【横弾性率の導出】
木部はその大半が直径:数十ミクロン,長さ:数ミリ前後で中空構造の道管・仮道管から構成されています
その細胞壁は長い鎖状のセルロースを骨格として,その間を埋めるヘミセルロース,それらを被覆するリグニンから形成されています *1,2)
セルロースはヤング率が138GPaと金属に匹敵する硬さの材料であり,この繊維が筒状に伸びている樹幹方向では高い比強度を発揮します *3)
一方,壁や床では樹幹に垂直な方向に荷重を受けるため,筒状の細胞はより小さい力で変形し,材料に柔らかな印象を与えています *2)
一般に中空材料の剛性は,空間の大きさ,壁の厚さの関数となります
実際の木材ではこの他に,細胞の配列状態,放射組織の有無,季節による粗密などの影響を受けます
また早材・晩材による水分量の差異も大きな影響を与えています
【組成・構造との関係】
影響を与える因子を明らかにするため,国産広葉樹を対象として板目材のヤング率と組成・構造との関係を調べました *4,5,6)
国産広葉樹では,道管の複合,木部繊維の壁厚,リグニンの比率と正の相関が,道管の密度と負の相関が見られました
中空材料の壁厚は,伸縮変形にはその一乗で,曲げ変形にはその三乗で剛性に影響します
道管が複合すると空間は大きくなりますが,それに伴い壁厚も増加するため,剛性が向上すると考えられます
リグニンのヤング率についての報告は見つかりませんでしたが,細胞壁が強化され剛性が向上すると考えられます *7)
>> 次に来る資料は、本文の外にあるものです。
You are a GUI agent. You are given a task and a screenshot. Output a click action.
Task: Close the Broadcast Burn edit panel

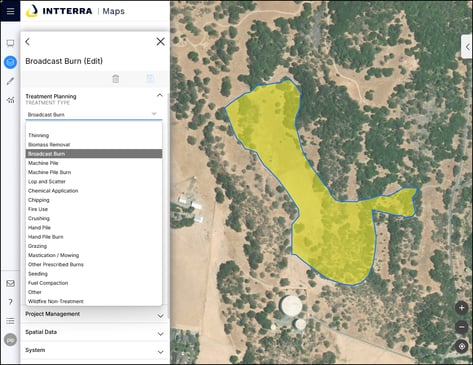coord(160,42)
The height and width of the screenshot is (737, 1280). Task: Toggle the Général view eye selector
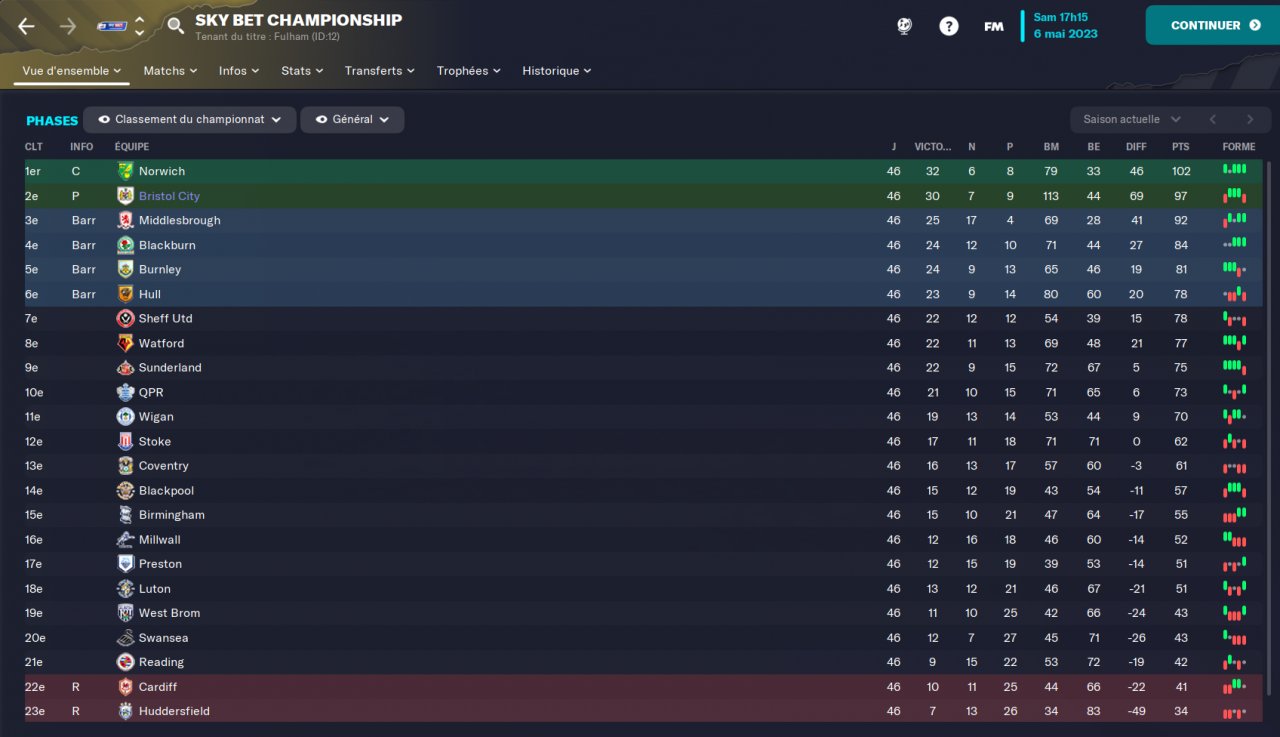point(352,119)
道管の密度が大きくなると,複合の場合と反対の作用により,剛性が低下すると考えられます
【参考文献】
1)「木材の力学的性質」
山田正 材料 第28巻 第312号 (1979)
2)「木材材質の異方性」
堤壽一 材料 第20巻 第218号 (1971)
3)「セルロースの構造と力学的極限」
西野孝 材料 第57巻 第1号 (2008)
4)「材の化学組成およびパルプ化試験」
米沢保正ほか 林業試験場研究報告 253号 (1973)
5)「日本産主要木材の材構成割合について」
平井信二 東京大学農学部木材材料学第一教室業績 第159号 (1960)
6)「広葉樹微細構造」
森林総合研究所 日本産木材識別データベース
7)「植物と人を“支える”細胞壁の科学」
飛松裕基 京都大学 生存圏研究 第13号 (2017)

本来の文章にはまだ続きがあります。